Il giovane si sentì pieno di vergogna.
Paracelso era un ciarlatano o un semplice visionario, e lui, un intruso, aveva
varcato la sua porta e ora lo costringeva a confessare che le sue famose arti
magiche erano vane.
Si inginocchiò, e disse:
“Ho agito imperdonabilmente. Mi è mancata la
fede che il Signore esigeva dai credenti. Lasciami ancora guardare la cenere.

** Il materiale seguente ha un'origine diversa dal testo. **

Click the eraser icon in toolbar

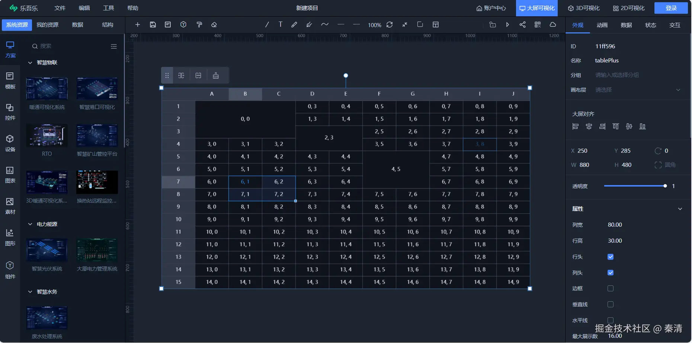pos(214,25)
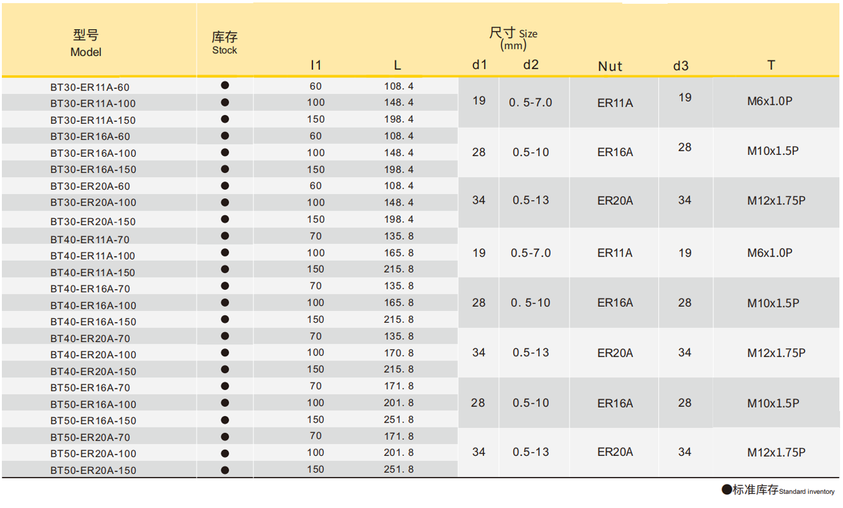This screenshot has height=508, width=843.
Task: Click the stock dot for BT50-ER20A-150
Action: point(225,470)
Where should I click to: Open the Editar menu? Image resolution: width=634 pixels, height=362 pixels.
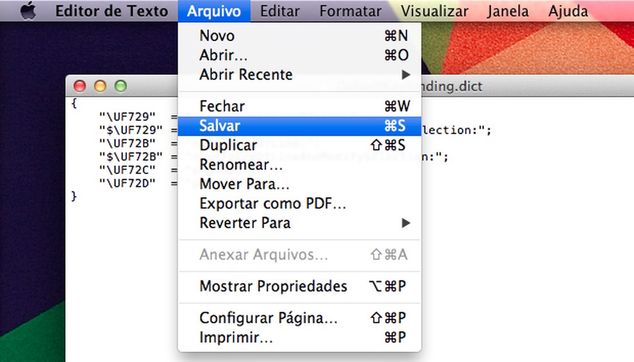coord(281,12)
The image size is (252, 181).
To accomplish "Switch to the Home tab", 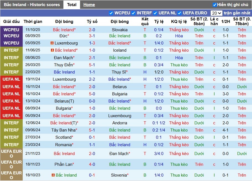I will click(89, 5).
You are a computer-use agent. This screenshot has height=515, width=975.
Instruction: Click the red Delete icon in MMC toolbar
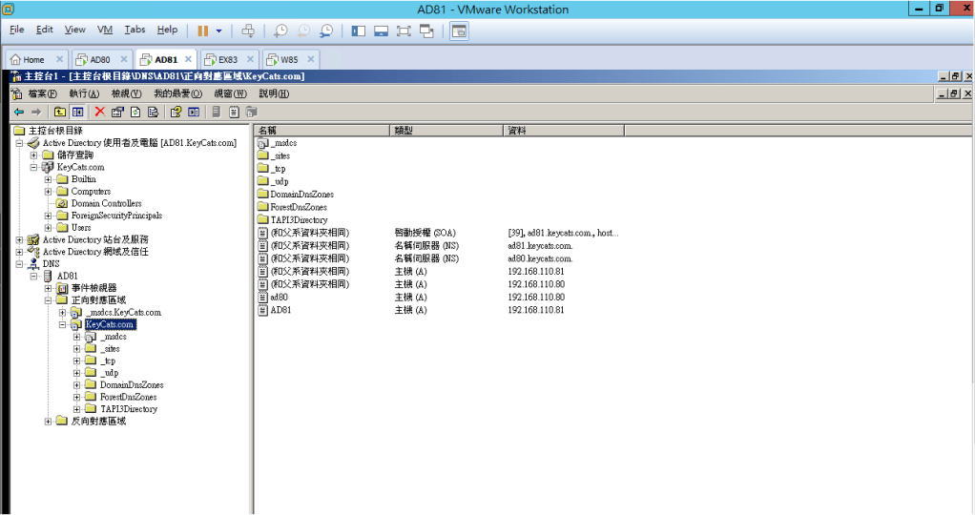point(100,112)
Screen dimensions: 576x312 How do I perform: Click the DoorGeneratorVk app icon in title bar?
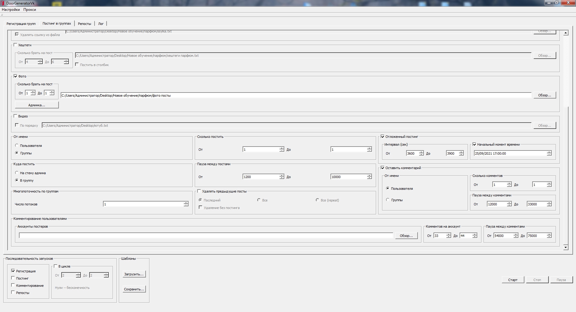3,3
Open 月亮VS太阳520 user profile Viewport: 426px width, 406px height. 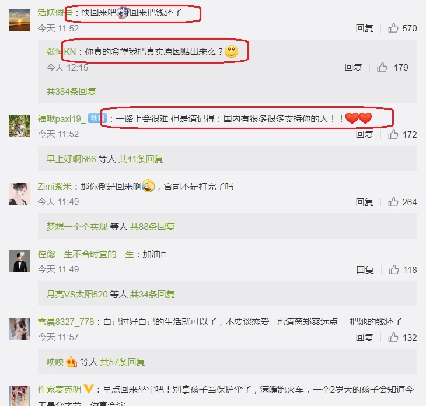coord(77,294)
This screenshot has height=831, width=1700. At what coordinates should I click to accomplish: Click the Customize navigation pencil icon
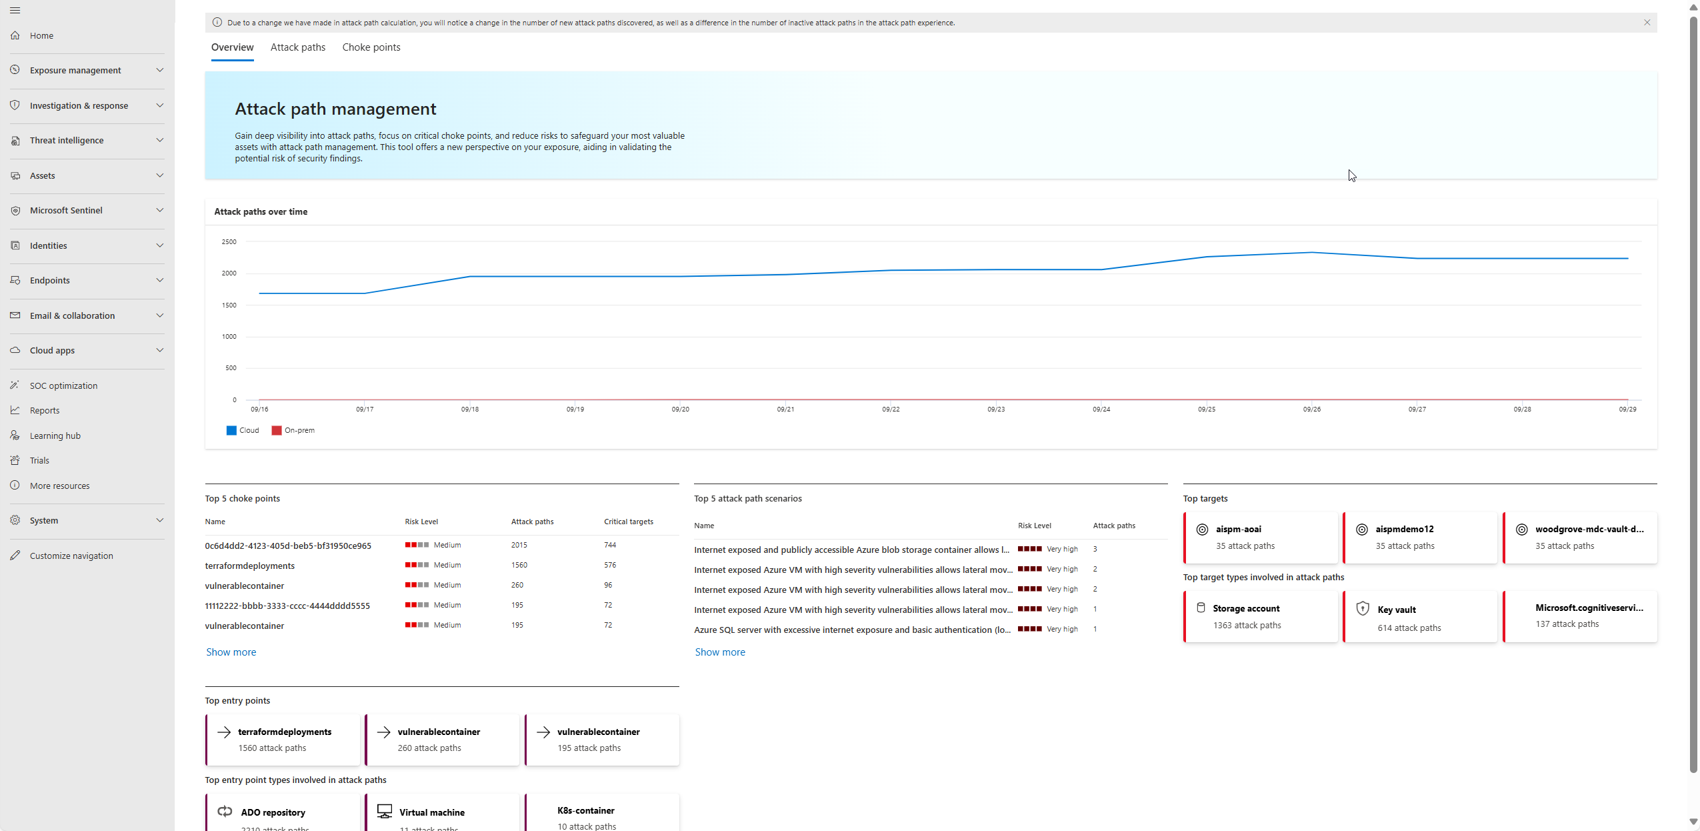pos(15,556)
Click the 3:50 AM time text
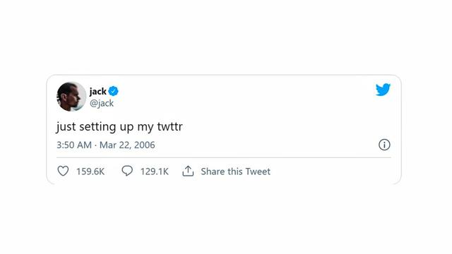The width and height of the screenshot is (452, 254). pyautogui.click(x=74, y=145)
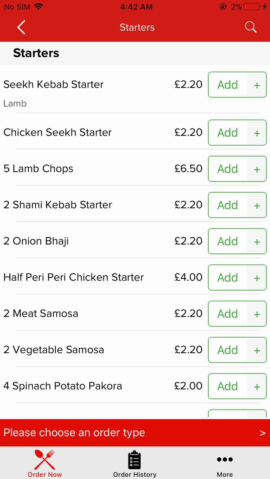Tap the Order Now cutlery icon
Viewport: 270px width, 479px height.
[x=45, y=460]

Tornerò quando sarò più forte e sarò tuo discepolo e in fondo al cammino vedrò
la rosa.”
Parlava con passione autentica, ma quella
passione era la pietà che gli ispirava il vecchio maestro, tanto venerato,
tanto attaccato, tanto insigne e perciò tanto vuoto. Chi era lui, Johannes
Grisebach, per scoprire con mano sacrilega che dietro la maschera non c’era
nessuno?
Lasciare le monete d’oro sarebbe stata
un’elemosina. Le riprese uscendo.
Paracelso l’accompagnò ai piedi della scala e
gli disse che sarebbe sempre stato il benvenuto.
Entrambi sapevano che non si sarebbero
rivisti mai più.
Paracelso rimase solo. Prima di spegnere la
lanterna e di sedersi nella poltrona consunta, raccolse nell’incavo della mano
il piccolo pugno di cenere e disse una parola a bassa voce. La rosa risorse.